In today's time, where most of us are cautious about how we look and what we eat, few restaurants are doing a great job in helping us turn towards a heathier lifestyle. By including superfoods like kale, beetroot and quinoa in their dishes, these restaurants are slowly becoming a favourite with the fitness enthusiasts. Rajesh Sawhney, Co-founder of Healthie.in and Rajiv Kumar, CEO of Culinate, have listed some of the healthy ingredients that are slowly making inroads in the food circuit. 1. Quinoa:
Available in red and white grains, Quinoa is cooked the same way as rice and is loaded with several health benefits. Quinoa stands tall and proud amongst all its grainy counterparts for its high quantum of proteins, monounsaturated fat, potassium, phosphorus, copper, zinc, vitamin E and B6, riboflavin, niacin, thiamine, iron and magnesium. Low in calories and dense in energy, Quinoa is also renowned for its role in boosting digestion, metabolism and its heart protective properties2. Kale:
Green, leafy and oh-so nutritious, Kale has suddenly become a favourite with every fitness enthusiast. The veggie is high in fiber, low on calorie and has zero fat. Kale is also high in antioxidants and has anti-inflammatory properties. It can be added to pasta, green smoothies or can be simply tossed in a salad. 3. Chia seeds:
Chia seeds are good source of Omega-3 fatty acids, fiber, antioxidants, iron, and calcium. An ounce of the superfood contains 5.6 grams of protein. Small oval shaped, they are soft seeds that are multicoloured - brown, black and white. Chia seeds are hydrophilic, which means they can easily be mixed with water and can soak up to twelve times their weight! Chia seeds are enriched with fiber. Every 100 gram will give you close to 40g of dietary fiber. Every 100g of chia seeds has close to 480 calories and 30g of fat out of which polyunsaturated fats (good/essential fats including omega 3, 6) make up to 23g. 4. Nuts:
Nits like almonds, walnuts and cashews are good sources of omega-3 and fibre. They are also counted as good fats. Studies have also shown that nuts could help lower cholesterol and keep the heart healthy. Nuts are a great source of L-arginine, which make the artery walls more flexible and less prone to blood clots that can block blood flow.
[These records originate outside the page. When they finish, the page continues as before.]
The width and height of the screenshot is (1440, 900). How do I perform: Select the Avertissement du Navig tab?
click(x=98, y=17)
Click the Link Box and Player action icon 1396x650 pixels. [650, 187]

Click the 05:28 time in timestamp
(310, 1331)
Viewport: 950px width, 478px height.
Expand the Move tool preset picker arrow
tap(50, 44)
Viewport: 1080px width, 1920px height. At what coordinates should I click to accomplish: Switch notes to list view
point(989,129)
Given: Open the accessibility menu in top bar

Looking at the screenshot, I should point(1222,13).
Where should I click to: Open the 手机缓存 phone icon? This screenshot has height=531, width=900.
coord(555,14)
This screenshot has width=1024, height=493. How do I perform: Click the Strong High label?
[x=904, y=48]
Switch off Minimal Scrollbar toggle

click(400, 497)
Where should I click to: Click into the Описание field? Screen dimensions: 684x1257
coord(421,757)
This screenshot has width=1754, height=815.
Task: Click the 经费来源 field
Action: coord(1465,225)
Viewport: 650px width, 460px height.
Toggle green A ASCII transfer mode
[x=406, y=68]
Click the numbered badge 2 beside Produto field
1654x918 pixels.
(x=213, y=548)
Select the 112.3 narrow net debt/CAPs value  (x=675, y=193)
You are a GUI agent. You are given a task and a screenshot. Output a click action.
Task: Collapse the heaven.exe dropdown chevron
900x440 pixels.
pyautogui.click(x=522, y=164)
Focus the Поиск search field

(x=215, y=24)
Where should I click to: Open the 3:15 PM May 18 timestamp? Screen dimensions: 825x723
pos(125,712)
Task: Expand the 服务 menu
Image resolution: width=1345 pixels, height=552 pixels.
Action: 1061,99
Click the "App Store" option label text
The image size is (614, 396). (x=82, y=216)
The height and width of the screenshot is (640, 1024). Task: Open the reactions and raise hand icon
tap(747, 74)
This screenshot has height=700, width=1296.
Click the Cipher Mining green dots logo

*Activated charcoal: Activated charcoal makes for a good detox food. It helps in flushing out toxins from the body. The superfood also helps in digestive cleansing by alleviating problems like gas and bloating. It is said that including activated charcoal helps combat the signs of ageing too.
When talking about superfoods, our regular households also have a plenty of them that can be put to use for your fitness goals too. 1. Ajwain Seeds:
Also known as Carom Seeds, which are actually fruit pods, with their pungent taste and unique flavor are a must in everyone's kitchen. Used as a remedy for a number of respiratory disorders, they are extensively used to relieve the body of indigestion and associated flatulence. Ajwain helps in digestion and absorption of food. Due to lesser fat storage, it ultimately leads to weight loss.2. Moong Dal:
Your favourite dal is powerhouse of nutrients too. moong dal is full of vitamin A, B, C and E and many minerals, such as calcium, iron and potassium. It is a brilliant weight loss food which is rich in proteins and fiber too.3. Lauki or bottle gourd :
Rich in fiber and having water content of 92%, this magical vegetable can help you deal with insomnia and digestive troubles as well as quench thirst and prevent excessive loss of sodium. Lauki is also rich in vitamin A, C, niacin, folate, calcium, magnesium, phosphorous and potassium. Ideal for the hypertensive, it is anti-bilious and will relax you after a meal. 4. Dalia:
Also one of India's favorite breakfast meals Dalia is high in protein and low in fat, Dalia provides you nutrients, without piling on the pounds. Dalia is high on fiber, which delays your digestion. Because the output of sugar is not in big quantum, it is not converted into fat".
So load up on these superfoods and say hello to a healthy diet today.